Le coronavirus complique la situation
À l’heure où le COVID-19 déferle sur le continent africain, la situation sanitaire des Baka et des autres populations Pygmées n’est pas seulement sous la menace d’une épidémie qui ne faiblit pas, mais aussi d’un manque d’accès aux soins et de difficultés liées à la distanciation sociale et aux stratégies potentielles de vaccination future.
De plus, leur unique source de protéines alimentaires est maintenant remise en question par les autorités publiques qui envisagent d’interdire la viande sauvage, avec l’appui d’associations de conservation. Le SARS-COV2 est une zoonose dont l’origine serait un pangolin, une chauve-souris ou un félidé, présents sur un marché d’animaux vivants à Wuhan en Chine, et qui aurait servi de vecteur avant d’infecter les humains.
« La population Pygmée d’Afrique pourrait potentiellement endurer une double peine », continue J. Fa.

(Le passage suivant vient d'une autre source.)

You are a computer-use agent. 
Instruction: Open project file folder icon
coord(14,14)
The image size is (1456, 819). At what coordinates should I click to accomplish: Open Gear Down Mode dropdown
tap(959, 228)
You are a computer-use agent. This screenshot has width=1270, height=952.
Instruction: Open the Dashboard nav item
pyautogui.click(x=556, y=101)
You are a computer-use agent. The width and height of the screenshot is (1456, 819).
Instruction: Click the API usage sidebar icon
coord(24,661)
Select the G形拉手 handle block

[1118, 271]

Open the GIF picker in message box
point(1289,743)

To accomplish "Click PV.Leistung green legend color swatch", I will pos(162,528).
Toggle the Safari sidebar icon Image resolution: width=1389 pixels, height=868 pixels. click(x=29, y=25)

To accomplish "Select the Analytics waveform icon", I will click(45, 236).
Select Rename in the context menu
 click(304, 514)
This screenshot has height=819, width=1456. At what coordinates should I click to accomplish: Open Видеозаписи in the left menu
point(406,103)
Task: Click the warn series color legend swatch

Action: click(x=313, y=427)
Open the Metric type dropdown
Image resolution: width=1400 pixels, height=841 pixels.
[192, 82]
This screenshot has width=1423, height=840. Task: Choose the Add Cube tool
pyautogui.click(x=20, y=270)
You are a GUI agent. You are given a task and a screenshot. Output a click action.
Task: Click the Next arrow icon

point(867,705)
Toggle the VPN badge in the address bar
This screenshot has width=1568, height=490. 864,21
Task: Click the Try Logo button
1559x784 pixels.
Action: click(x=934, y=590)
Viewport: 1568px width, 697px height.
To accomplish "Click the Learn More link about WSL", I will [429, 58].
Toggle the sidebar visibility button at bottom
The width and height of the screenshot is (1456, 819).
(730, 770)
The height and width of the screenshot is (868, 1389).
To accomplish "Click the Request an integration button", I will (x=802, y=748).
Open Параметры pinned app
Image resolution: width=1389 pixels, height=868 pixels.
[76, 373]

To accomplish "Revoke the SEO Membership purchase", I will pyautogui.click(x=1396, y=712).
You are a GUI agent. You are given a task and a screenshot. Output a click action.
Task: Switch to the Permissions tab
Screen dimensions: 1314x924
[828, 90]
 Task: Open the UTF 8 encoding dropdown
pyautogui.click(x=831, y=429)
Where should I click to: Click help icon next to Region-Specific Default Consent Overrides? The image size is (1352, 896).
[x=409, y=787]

« La solution la plus à même de répondre à cette problématique doit tenir compte des dangers potentiels de la pandémie de COVID-19 pour permettre une prise de conscience de la pression sans précédent qui repose sur les peuples Pygmées, et agir en conséquence. »
Le bien-être animal, la sécurité alimentaire, le risque sanitaire et les droits traditionnels doivent être pris en considération, ajoute-t-il.
La sédentarisation n’a pas fait reculer les niveaux de malnutrition, car les populations Pygmées sont dépourvues de terres sur lesquelles cultiver leur propre nourriture, ce qui, selon les chercheurs, pourrait aider à réduire l’écart nutritionnel que les ressources naturelles ne comblent pas.
J. Fa conclut : « Une meilleure production alimentaire indigène couplée à une aide permettant de puiser dans les ressources d’animaux et de plantes sauvages de manière durable améliorerait l’état de santé général des populations locales ».
L’Initiative Darwin est financée par le Département britannique de l’environnement, de l’alimentation et des affaires rurales et le Département du développement international. Ce travail a également été soutenu par le Bureau des forêts et de la biodiversité de l’Agence des États-Unis pour le développement international.